WASHINGTON – Minnesota stands to lose billions of dollars in federal funding if Senate Republicans are successful next week in their latest bid to dismantle the Affordable Care Act.
Supporters of the so-called Graham-Cassidy bill say it returns control of health care policy to the states. But many Minnesota health officials counter that it endangers care of seniors and people with disabilities and would lead to even more costly premiums in the individual market.
“People won’t be able to afford to get coverage and at the end of the day more people will go without the medical care that they need,” said Jim Schowalter, CEO of the Minnesota Council of Health Plans. “This takes us back several steps.”
Like other states, Minnesota under the proposal would get a federal health care block grant, with flexibility in how to spend it. But an analysis by the Washington-based health care consulting firm Avalere Health found that Minnesota would lose $8 billion over the next decade compared to what it would receive under the Affordable Care Act.
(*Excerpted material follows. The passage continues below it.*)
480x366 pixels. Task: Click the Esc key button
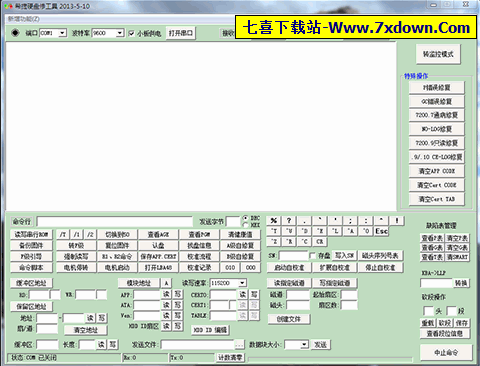(x=381, y=231)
The federal mandate to have health insurance would go away, along with the system of subsidies and tax credits designed to make premiums more affordable. The bill would also end the expansion of the Medicaid program to those who are slightly above the poverty level, and like other Republican proposals, federal Medicaid dollars to states will be capped.
That could result in a $37 billion loss to Minnesota in federal Medicaid funding by 2030, according to an analysis by the Minnesota Department of Human Services. MinnesotaCare would see its federal funding stream eliminated entirely. The program, which serves 92,000 working poor, is mostly paid for with federal dollars.
“If the repeal of ACA passes, it’s going to just be a nightmare,” Gov. Mark Dayton told reporters this week.
“The uncertainty for states and for the people of Minnesota is going to be really destructive.”
By comparison, Wisconsin would gain $3 billion under its block grant because the bill funnels federal dollars away from states that accepted aid during the Obama administration to those that did not.
“There’s a significant transfer of funds from blue states to red states,” said Andy Slavitt, a Minnesotan who served as acting administrator of the Centers for Medicare and Medicaid Services for the last two years of the Obama administration. The bill, he said, creates “losers and bigger losers.”
National and state groups representing hospitals, nursing homes, doctors and some insurance companies have opposed the bill.
“Not much has improved since the last failed attempt by the U.S. Senate to pass an ACA repeal and replace bill,” said Kari Thurlow, senior vice president of advocacy for LeadingAge Minnesota, a long-term care industry group.
Nearly 60 percent of all nursing home care in Minnesota is paid for by Medicaid, which also provides funds to help people live independently at home or in assisted care facilities. The Medicaid spending caps proposed by the bill would force the state to cut benefits and reduce provider reimbursement rates, she said.
“It will hurt the most vulnerable and in many cases jeopardize people’s ability to stay in their homes as they age,” said Will Phillips, state director for AARP Minnesota.
The elderly and people with disabilities make up about 20 percent of the 1.1 million people in Minnesota’s Medicaid program but account for nearly 60 percent of spending.
Minnesota currently provides benefits to people with disabilities that are not required by federal law, making them vulnerable to cuts as federal funding decreases over time, said Mike Gude, communications director for the Arc Minnesota, a disability rights group in St. Paul.
“These programs provide supports that help people with disabilities get and keep jobs in the community and helps them live in their own place in the community,” he said. “All of those kinds of services would be threatened.”
In addition to Medicaid cuts, Minnesota would have about two years to change health policy to conform with the new law, if enacted, compared to the seven years it has taken to implement Obamacare.
“All of sudden to undo all that and redo to establish new programs and new approaches,” said Lynn Blewett, a public health professor at the University of Minnesota. “I just can’t imagine what will happen.”
Sen. Bill Cassidy of Louisiana, a physician and a lead sponsor of the bill, dismissed criticism, saying it comes from “those who wish to preserve Obamacare, and they are doing everything they can to discredit the alternative.”
“More people will have coverage, and we protect those with pre-existing conditions,” Cassidy told CNN.
The bill does require that “adequate and affordable” coverage be available for those with pre-existing conditions, but since the terms aren’t defined in the bill, critics fear insurers could jack up the price of those plans beyond most people’s ability to pay. States could also obtain waivers that would erase some protections.
“Over the next 10 years, 32 million people will lose coverage,” Slavitt said. “Premiums are likely to shoot up in the near term — 20 percent in the first year, and the consumer protections that people really value, like: protection against being discriminated against for having a pre-existing condition, having a lifetime cap on your policy, all those are gone.”
The bill’s sponsors are scrambling to lock in the 50 votes they need to pass it before a Sept. 30 procedural deadline.
The Associated Press contributed to this report.